**Given data**.
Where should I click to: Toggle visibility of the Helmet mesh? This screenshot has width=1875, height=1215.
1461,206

==

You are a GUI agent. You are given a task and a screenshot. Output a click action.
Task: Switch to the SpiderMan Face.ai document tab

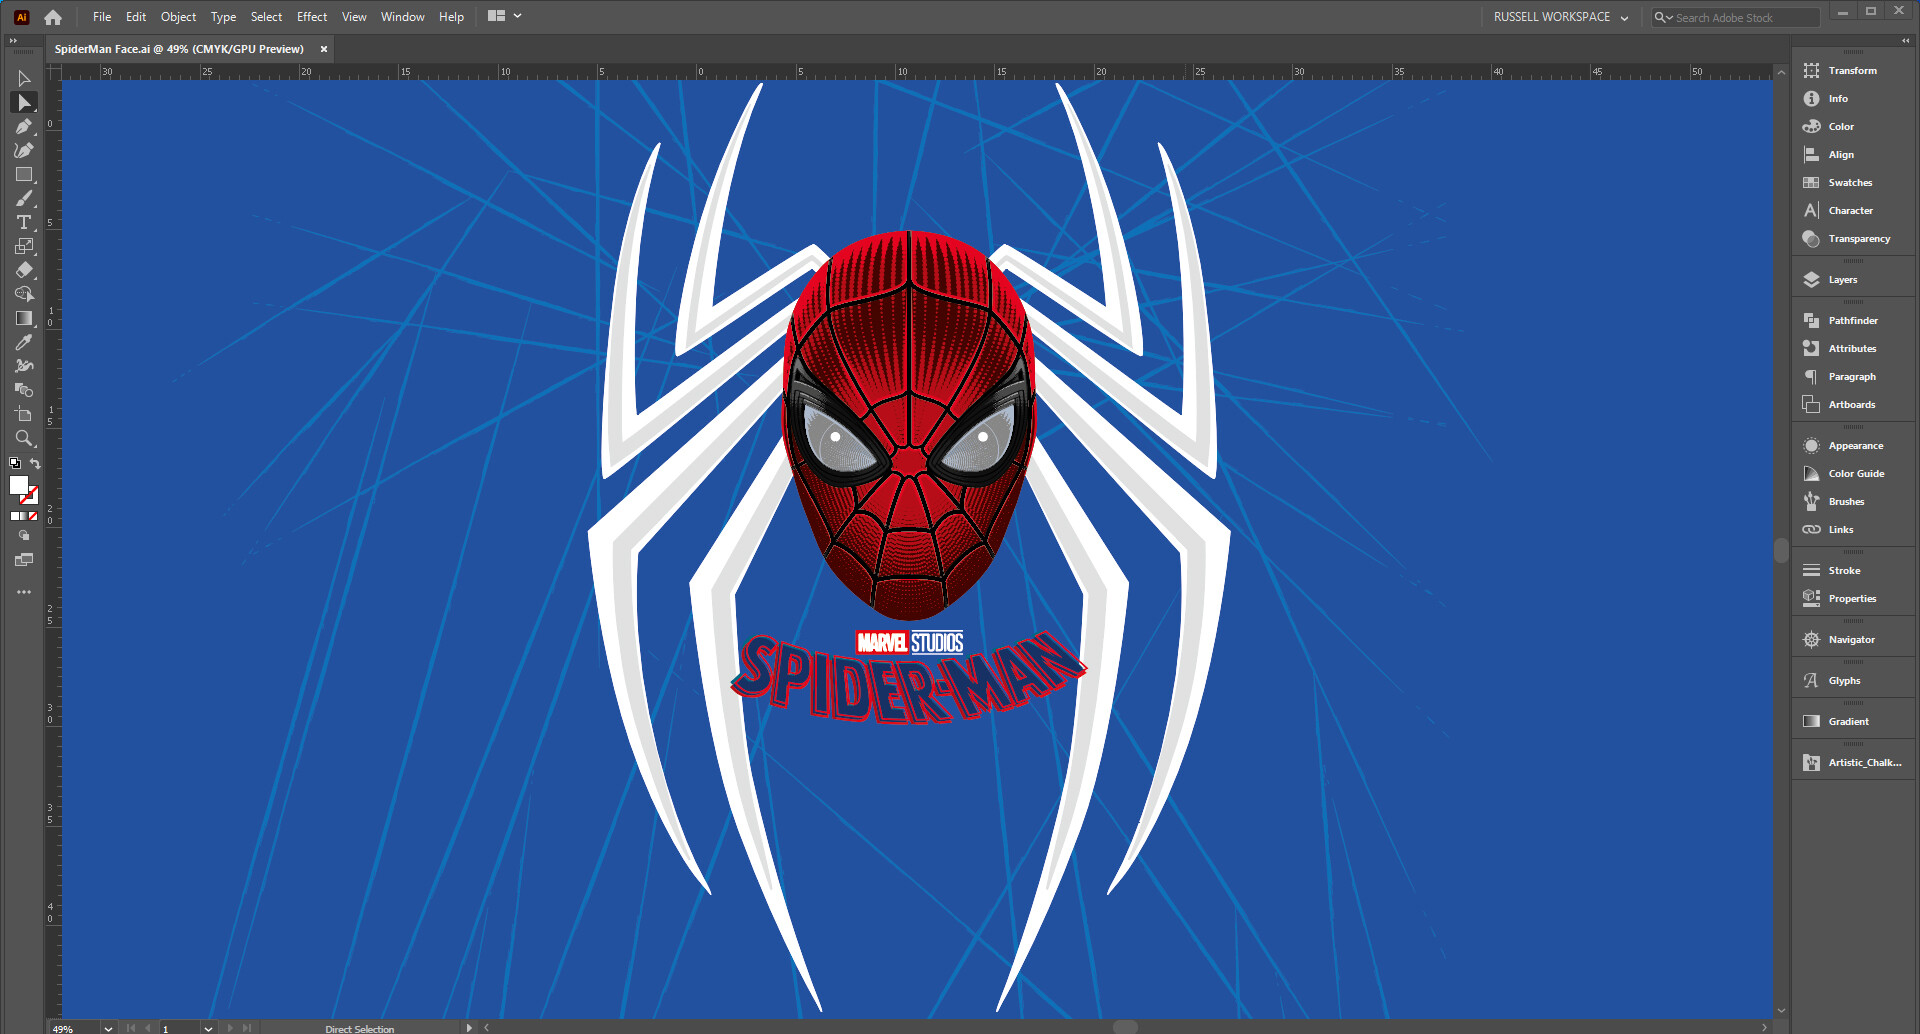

---

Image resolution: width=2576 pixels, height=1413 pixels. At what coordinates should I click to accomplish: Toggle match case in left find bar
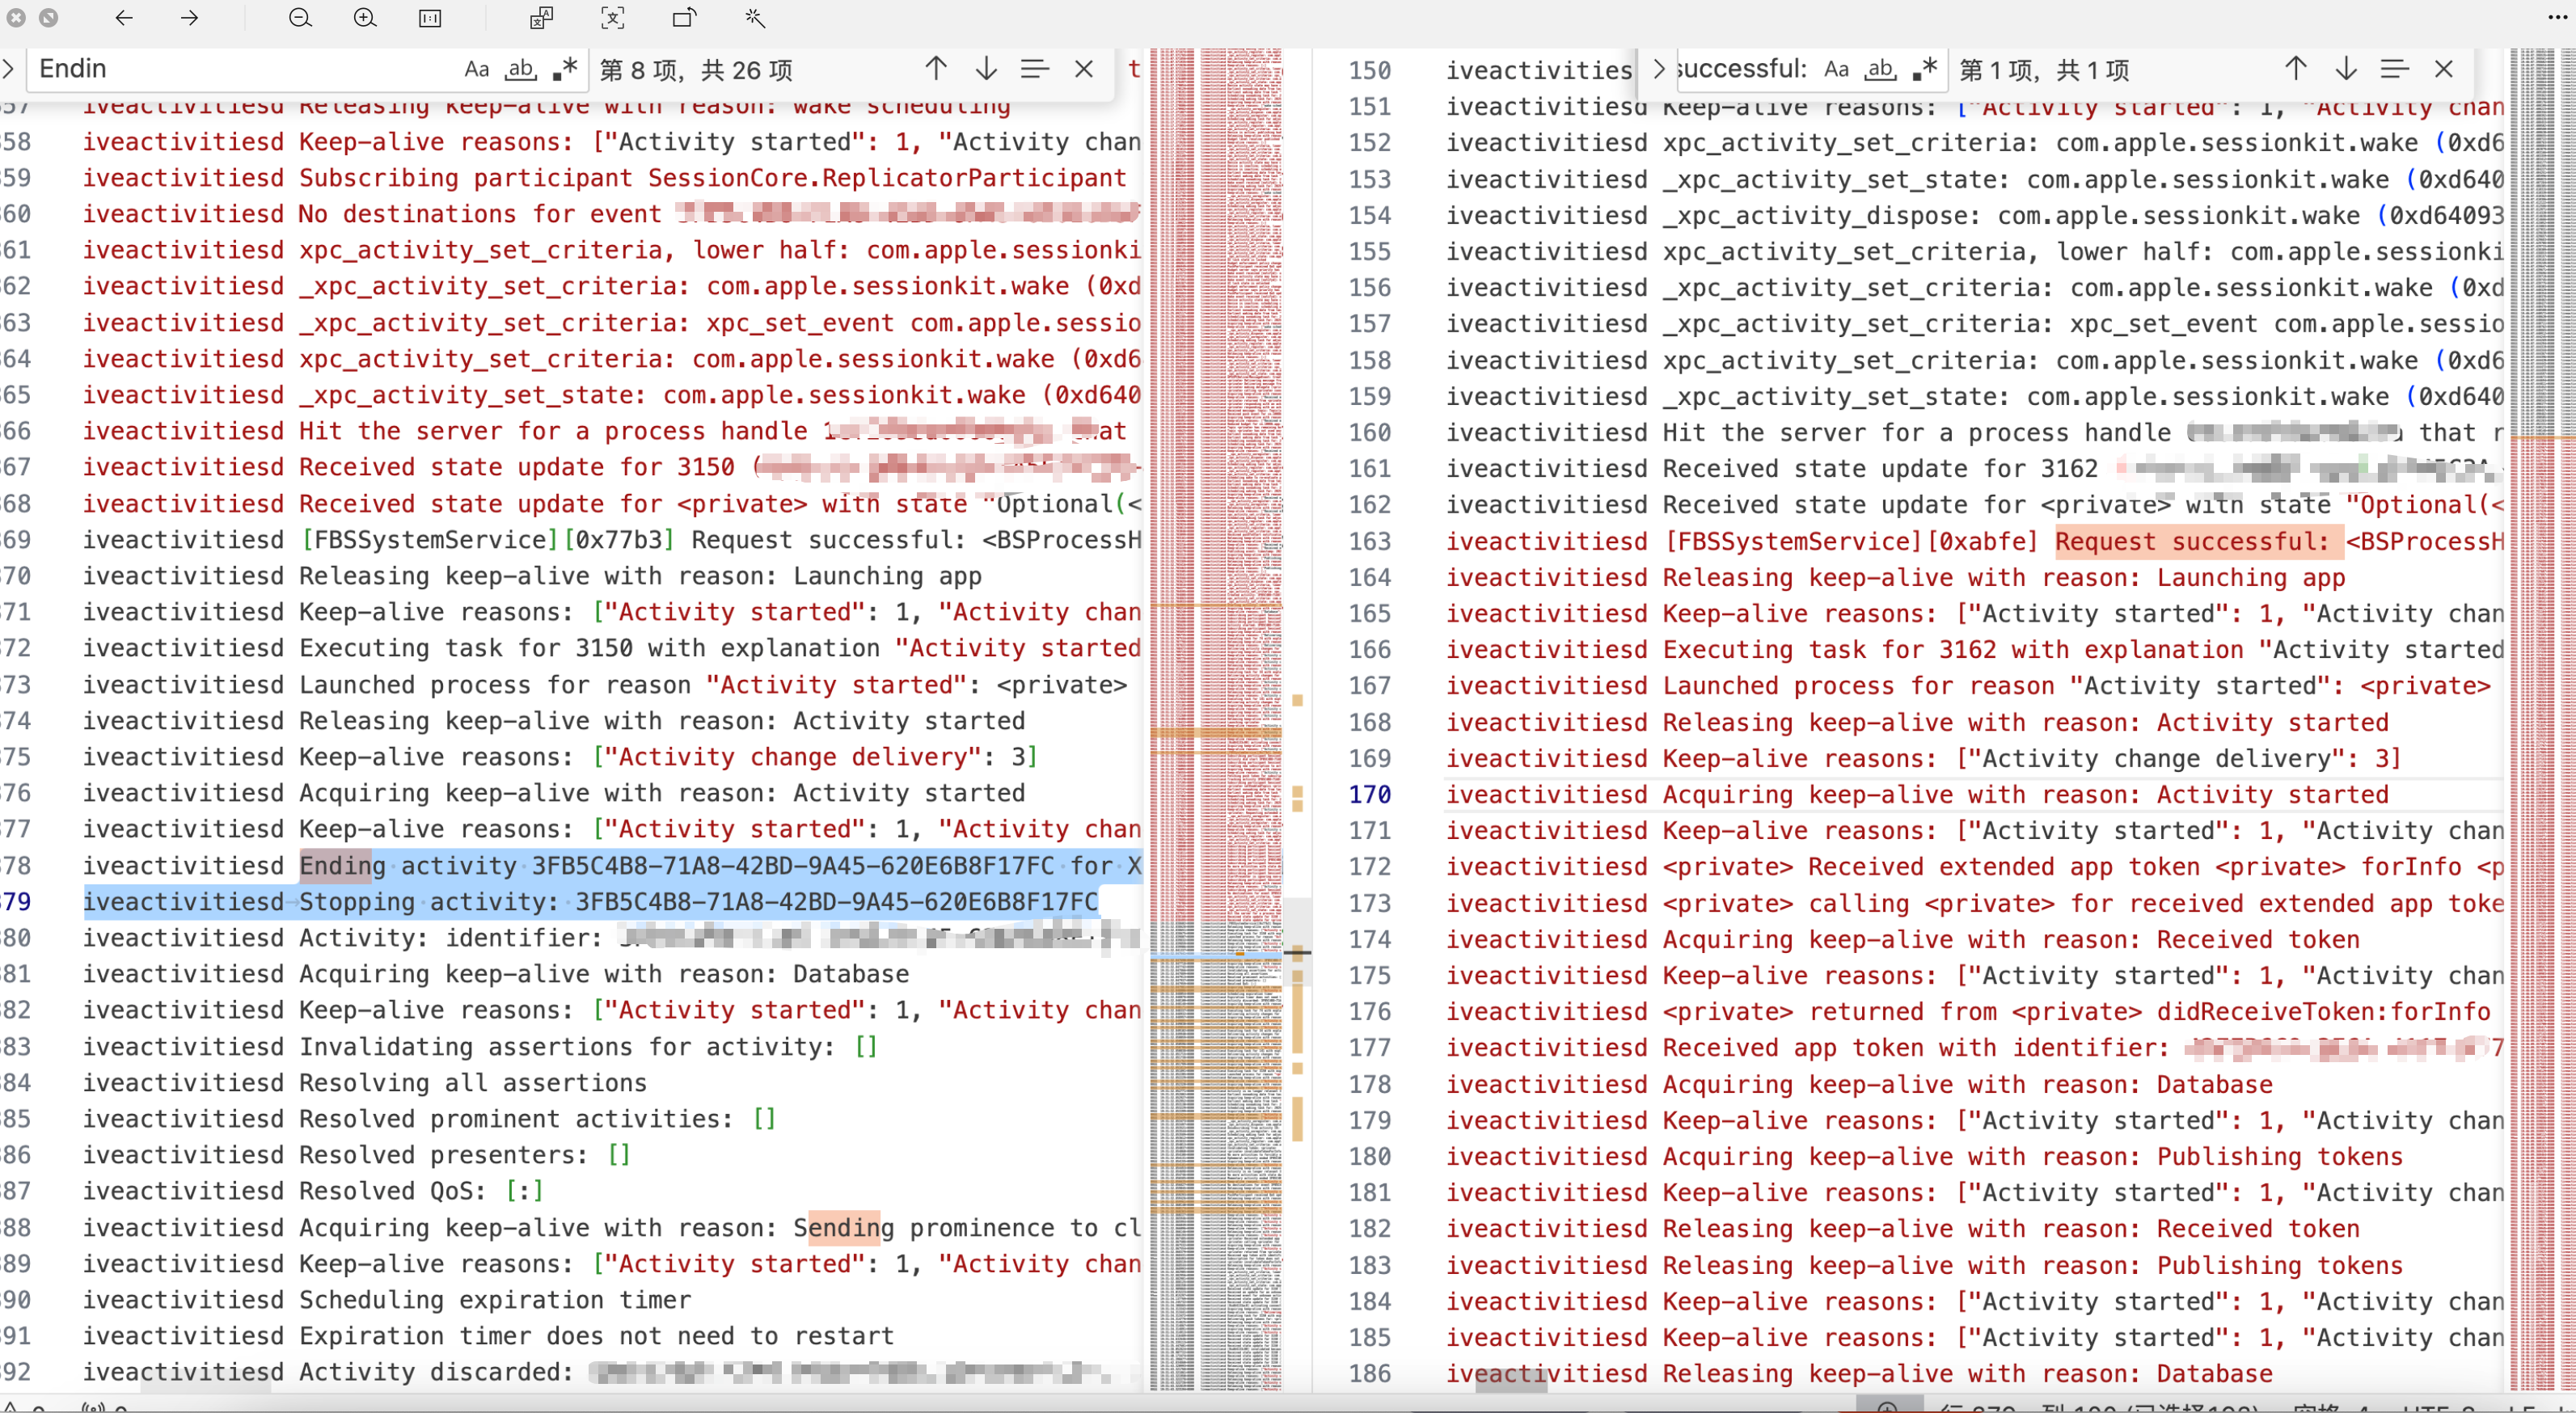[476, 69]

**Requirement**.
Within the listing above, extract exactly the lines from the line with "You are a GUI" to the line with "Task: Switch to", the two named lines included, and no others.

**Output of the exercise**.
You are a GUI agent. You are given a task and a screenshot. Output a click action.
Task: Switch to the SpiderMan Face.ai document tab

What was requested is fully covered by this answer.